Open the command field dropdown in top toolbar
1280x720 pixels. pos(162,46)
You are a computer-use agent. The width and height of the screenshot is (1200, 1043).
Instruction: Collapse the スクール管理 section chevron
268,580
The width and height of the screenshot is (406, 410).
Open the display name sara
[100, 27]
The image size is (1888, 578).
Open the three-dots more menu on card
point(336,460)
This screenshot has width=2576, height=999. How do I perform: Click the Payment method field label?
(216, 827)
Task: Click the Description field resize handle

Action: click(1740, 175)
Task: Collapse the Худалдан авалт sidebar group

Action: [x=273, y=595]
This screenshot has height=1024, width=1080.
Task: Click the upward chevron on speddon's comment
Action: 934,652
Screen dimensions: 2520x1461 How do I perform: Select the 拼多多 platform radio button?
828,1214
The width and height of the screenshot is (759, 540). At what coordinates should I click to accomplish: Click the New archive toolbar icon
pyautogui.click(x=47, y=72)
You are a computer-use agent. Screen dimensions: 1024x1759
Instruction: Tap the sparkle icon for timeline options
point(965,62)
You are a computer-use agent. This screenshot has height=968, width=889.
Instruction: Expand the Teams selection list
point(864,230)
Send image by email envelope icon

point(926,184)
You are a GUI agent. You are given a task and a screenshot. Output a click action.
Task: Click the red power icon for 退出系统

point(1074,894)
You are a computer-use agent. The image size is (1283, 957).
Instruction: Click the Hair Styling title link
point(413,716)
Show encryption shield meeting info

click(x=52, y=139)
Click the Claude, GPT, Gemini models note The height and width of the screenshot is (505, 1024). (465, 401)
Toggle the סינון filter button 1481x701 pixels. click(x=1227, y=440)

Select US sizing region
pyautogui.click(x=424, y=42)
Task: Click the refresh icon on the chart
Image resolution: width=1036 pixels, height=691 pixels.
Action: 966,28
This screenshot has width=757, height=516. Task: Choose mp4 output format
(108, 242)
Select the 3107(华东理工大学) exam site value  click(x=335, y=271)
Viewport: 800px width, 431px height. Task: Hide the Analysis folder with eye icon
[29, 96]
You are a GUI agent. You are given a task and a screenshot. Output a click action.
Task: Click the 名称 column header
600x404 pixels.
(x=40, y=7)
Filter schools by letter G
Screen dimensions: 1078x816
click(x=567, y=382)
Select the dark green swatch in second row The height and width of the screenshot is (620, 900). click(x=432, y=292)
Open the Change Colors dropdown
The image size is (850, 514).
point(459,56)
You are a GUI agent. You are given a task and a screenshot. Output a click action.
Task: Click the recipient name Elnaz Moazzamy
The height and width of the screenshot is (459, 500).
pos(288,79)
=======
- _WHAT IS BEING ASKED_:
Restate all the material exactly, word for word.

- _OUTPUT OF THE TASK_:
Open the command field dropdown in top toolbar
1280x720 pixels. pos(162,46)
You are a computer-use agent. The width and height of the screenshot is (1200, 1043).
Instruction: Collapse the スクール管理 section chevron
268,580
The width and height of the screenshot is (406, 410).
Open the display name sara
[100, 27]
The image size is (1888, 578).
Open the three-dots more menu on card
point(336,460)
This screenshot has width=2576, height=999. How do I perform: Click the Payment method field label?
(216, 827)
Task: Click the Description field resize handle

Action: click(1740, 175)
Task: Collapse the Худалдан авалт sidebar group

Action: [x=273, y=595]
This screenshot has height=1024, width=1080.
Task: Click the upward chevron on speddon's comment
Action: 934,652
Screen dimensions: 2520x1461 How do I perform: Select the 拼多多 platform radio button?
828,1214
The width and height of the screenshot is (759, 540). At what coordinates should I click to accomplish: Click the New archive toolbar icon
pyautogui.click(x=47, y=72)
You are a computer-use agent. Screen dimensions: 1024x1759
Instruction: Tap the sparkle icon for timeline options
point(965,62)
You are a computer-use agent. This screenshot has height=968, width=889.
Instruction: Expand the Teams selection list
point(864,230)
Send image by email envelope icon

point(926,184)
You are a GUI agent. You are given a task and a screenshot. Output a click action.
Task: Click the red power icon for 退出系统

point(1074,894)
You are a computer-use agent. The image size is (1283, 957).
Instruction: Click the Hair Styling title link
point(413,716)
Show encryption shield meeting info

click(x=52, y=139)
Click the Claude, GPT, Gemini models note The height and width of the screenshot is (505, 1024). (465, 401)
Toggle the סינון filter button 1481x701 pixels. click(x=1227, y=440)

Select US sizing region
pyautogui.click(x=424, y=42)
Task: Click the refresh icon on the chart
Image resolution: width=1036 pixels, height=691 pixels.
Action: 966,28
This screenshot has width=757, height=516. Task: Choose mp4 output format
(108, 242)
Select the 3107(华东理工大学) exam site value  click(x=335, y=271)
Viewport: 800px width, 431px height. Task: Hide the Analysis folder with eye icon
[29, 96]
You are a GUI agent. You are given a task and a screenshot. Output a click action.
Task: Click the 名称 column header
600x404 pixels.
(x=40, y=7)
Filter schools by letter G
Screen dimensions: 1078x816
click(x=567, y=382)
Select the dark green swatch in second row The height and width of the screenshot is (620, 900). click(x=432, y=292)
Open the Change Colors dropdown
The image size is (850, 514).
point(459,56)
You are a GUI agent. You are given a task and a screenshot. Output a click action.
Task: Click the recipient name Elnaz Moazzamy
The height and width of the screenshot is (459, 500).
pos(288,79)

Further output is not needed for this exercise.